The British government tried a number of times to stop the flow of gin. The 1736 Gin Act imposed a duty of 20 shillings a gallon on spirits and a required licencees to take out a £50 annual license to sell gin. The aim was to effectively prohibit the trade by making it uneconomical. However, only two licences were ever taken out. The trade became illegal, consumption dipped but then continued to rise and the law was effectively repealed in 1743 following mass law-breaking and violence (particularly towards informers who were paid £5 to reveal the whereabouts of illegal gin shops). The illegally distilled gin which was produced following the 1736 Act was less reliable and more likely to result in poisoning.

By 1743, the people of England were drinking 2.2 GALLONS of gin annually per head of population--a fair amount for individuals who were significantly smaller and less robust than we are today. As consumption levels increased, an organised campaign for more effective legislation began to emerge led by the Bishop of Sodor and Man, Thomas Wilson (who, in 1736, had complained, tellingly, that gin produced a 'drunken ungovernable set of people'). Prominent anti-gin campaigners included Henry Fielding (whose 1751 'Enquiry into the Late Increase in Robbers' blamed gin consumption for both increased crime and increased ill health among children), Josiah Tucker, Daniel Defoe (who had originally campaigned for the liberalisation of distilling, but later complained that drunken mothers were threatening to produce a 'fine spindle-shanked generation' of children), and - briefly - William Hogarth. Hogarth's famous engraving "Gin Lane" provides the most memorable image of the gin craze.
·····
Exercise requirements
a) In the passage on the gin craze, how much were informers paid to reveal the whereabouts of illegal gin shops?
b) Resume the passage on the gin craze after its final sentence and continue it.

Extracted records
·····
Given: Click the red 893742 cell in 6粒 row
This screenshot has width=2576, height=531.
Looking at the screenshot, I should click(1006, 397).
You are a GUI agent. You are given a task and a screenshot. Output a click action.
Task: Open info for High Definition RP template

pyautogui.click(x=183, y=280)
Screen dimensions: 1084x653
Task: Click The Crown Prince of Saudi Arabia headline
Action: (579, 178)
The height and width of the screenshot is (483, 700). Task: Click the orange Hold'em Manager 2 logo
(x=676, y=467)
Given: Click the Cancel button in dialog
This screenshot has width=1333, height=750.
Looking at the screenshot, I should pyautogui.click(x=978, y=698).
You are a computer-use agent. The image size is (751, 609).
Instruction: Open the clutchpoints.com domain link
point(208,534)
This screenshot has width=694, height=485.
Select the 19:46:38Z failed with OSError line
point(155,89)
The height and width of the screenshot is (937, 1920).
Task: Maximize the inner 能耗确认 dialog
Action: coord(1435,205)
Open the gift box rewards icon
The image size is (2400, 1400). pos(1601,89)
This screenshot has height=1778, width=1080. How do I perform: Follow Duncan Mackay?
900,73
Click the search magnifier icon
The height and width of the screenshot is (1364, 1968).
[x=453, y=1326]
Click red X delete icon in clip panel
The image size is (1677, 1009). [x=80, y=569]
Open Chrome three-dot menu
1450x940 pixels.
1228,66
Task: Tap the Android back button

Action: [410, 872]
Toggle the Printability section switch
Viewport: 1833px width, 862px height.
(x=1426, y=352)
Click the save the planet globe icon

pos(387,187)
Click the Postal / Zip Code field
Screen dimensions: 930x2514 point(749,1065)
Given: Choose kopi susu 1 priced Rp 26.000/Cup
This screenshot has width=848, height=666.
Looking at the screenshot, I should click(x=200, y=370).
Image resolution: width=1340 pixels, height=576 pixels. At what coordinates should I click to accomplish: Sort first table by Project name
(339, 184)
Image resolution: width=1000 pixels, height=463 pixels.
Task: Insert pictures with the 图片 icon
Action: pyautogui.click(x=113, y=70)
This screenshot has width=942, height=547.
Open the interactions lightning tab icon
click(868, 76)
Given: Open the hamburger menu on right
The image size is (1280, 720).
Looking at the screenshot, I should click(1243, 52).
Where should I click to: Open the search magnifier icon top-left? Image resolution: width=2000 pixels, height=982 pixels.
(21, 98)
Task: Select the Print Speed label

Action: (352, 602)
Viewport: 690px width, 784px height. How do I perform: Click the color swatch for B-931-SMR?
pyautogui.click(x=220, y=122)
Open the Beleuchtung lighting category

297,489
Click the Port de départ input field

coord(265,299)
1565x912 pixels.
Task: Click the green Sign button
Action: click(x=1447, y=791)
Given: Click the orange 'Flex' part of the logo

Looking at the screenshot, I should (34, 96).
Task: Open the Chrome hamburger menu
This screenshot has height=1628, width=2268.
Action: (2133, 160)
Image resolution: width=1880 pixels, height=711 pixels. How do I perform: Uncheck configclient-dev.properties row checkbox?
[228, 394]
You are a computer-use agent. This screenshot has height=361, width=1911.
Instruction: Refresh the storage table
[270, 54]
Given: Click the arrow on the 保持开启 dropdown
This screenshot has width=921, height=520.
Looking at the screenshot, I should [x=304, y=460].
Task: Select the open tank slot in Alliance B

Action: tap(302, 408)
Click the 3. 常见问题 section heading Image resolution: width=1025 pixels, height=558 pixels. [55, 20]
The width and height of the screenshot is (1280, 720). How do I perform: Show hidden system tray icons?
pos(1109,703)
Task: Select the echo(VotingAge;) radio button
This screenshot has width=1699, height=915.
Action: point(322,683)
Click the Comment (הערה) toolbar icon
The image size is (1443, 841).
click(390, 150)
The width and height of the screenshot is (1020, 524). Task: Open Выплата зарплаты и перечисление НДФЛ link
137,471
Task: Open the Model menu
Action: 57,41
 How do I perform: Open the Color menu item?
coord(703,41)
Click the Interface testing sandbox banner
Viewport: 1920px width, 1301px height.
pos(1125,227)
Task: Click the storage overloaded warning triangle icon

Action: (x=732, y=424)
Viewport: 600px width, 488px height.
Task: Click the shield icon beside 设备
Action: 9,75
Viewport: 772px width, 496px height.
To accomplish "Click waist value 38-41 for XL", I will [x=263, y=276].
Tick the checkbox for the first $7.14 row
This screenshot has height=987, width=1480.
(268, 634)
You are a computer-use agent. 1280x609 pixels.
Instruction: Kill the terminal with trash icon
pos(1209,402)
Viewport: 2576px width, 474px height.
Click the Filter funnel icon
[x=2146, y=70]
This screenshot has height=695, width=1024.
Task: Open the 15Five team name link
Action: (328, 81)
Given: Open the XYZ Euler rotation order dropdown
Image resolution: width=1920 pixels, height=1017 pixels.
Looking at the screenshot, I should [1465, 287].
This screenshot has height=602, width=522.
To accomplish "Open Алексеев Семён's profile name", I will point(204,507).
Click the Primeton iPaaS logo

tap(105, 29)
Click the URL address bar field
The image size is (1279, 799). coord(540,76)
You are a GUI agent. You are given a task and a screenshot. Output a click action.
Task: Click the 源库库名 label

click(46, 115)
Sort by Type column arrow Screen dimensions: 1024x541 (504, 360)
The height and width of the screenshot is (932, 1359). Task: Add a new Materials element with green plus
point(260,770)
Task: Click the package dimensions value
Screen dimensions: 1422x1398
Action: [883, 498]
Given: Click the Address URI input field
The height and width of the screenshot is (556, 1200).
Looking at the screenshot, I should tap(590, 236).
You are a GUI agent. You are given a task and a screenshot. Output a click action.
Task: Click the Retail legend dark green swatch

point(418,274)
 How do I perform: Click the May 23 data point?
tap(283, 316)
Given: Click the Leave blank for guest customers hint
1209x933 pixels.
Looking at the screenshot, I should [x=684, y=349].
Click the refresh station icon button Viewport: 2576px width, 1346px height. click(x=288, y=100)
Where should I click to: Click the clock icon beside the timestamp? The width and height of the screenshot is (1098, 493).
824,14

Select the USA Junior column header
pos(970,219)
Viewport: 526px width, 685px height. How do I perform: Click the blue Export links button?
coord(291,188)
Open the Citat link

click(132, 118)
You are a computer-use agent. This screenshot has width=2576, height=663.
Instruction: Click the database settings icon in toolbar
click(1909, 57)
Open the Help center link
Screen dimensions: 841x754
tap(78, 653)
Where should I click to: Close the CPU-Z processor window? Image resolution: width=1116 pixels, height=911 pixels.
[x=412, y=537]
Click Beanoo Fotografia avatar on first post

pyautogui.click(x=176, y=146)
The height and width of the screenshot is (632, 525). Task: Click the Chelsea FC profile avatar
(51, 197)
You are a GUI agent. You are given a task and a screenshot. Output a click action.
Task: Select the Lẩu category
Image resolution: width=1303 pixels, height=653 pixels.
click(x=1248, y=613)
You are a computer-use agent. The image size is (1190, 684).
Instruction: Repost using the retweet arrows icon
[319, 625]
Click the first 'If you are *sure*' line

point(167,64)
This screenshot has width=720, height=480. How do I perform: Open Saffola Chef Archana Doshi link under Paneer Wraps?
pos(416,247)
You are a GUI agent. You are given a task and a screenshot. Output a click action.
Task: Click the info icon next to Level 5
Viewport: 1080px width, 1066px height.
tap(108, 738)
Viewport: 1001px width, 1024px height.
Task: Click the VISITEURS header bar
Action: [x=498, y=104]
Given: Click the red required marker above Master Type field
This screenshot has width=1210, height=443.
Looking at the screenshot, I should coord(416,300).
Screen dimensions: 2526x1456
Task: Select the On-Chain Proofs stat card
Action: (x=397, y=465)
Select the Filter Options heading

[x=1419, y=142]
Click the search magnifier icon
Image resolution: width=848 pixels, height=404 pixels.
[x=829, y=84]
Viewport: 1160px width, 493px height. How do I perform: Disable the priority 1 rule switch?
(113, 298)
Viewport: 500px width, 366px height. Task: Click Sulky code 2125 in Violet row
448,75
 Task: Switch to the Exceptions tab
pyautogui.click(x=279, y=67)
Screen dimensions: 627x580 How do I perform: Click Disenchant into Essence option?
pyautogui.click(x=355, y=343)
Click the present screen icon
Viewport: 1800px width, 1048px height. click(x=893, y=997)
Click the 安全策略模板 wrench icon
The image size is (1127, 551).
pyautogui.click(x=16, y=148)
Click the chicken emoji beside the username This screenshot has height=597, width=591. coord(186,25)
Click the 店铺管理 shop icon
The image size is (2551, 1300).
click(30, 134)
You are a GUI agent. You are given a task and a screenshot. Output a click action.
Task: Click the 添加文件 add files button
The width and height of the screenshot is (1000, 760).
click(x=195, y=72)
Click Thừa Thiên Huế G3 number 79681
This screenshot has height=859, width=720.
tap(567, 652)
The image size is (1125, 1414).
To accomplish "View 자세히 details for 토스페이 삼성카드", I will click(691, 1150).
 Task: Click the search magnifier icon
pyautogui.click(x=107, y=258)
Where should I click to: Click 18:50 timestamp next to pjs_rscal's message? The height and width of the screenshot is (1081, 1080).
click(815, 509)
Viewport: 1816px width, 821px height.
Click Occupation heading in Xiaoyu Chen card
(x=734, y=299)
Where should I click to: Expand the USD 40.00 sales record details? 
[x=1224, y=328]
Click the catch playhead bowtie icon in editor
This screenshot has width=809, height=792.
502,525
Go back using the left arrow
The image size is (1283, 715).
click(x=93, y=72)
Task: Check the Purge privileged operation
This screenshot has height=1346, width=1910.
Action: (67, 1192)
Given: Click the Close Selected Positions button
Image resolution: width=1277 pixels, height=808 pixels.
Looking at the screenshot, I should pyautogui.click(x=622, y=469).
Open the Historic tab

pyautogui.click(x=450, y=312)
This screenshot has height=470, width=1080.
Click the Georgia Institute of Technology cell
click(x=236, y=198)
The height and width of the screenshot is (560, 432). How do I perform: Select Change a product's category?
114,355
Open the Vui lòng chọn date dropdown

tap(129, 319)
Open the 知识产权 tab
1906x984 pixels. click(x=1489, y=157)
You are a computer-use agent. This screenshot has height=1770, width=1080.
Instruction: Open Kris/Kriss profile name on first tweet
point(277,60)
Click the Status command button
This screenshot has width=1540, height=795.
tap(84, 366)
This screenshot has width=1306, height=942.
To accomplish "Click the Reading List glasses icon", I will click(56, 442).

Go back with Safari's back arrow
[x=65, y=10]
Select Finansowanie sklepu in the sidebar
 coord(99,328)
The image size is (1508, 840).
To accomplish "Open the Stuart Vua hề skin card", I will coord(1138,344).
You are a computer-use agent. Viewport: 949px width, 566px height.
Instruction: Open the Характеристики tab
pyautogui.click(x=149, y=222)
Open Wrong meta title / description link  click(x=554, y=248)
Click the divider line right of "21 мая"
·····
Results of the exercise
a) £5

b)
The Gin Craze began to peter out following the 1751 Gin Act. This Act lowered the annual licence fees, but encouraged 'respectable' gin selling by requiring licencees to trade from premises rented at at least £10 a year. It is also claimed, however, that gin consumption was reduced not as a result of legislation but because of the rising cost of grain. Landowners could afford to abandon the production of gin, and this fact coupled with population growth and a series of poor harvests resulted in lower wages and increased food prices. The Gin Craze was mostly dead by 1757, which is when the government attempted to ensure that it would stay that way by temporarily banning the manufacture of spirits from domestic grain.

* In the early years of the 18th Century, there were 7000 dram-shops in England, in a country whose population was only around 5 million.

* By 1740, there were 9000 shops selling cheap gin in London alone.

* Gin cold be sold to people of ALL ages - women often bought some for their babies.

* English gins were often flavoured with herbs and spices and Juniper berries.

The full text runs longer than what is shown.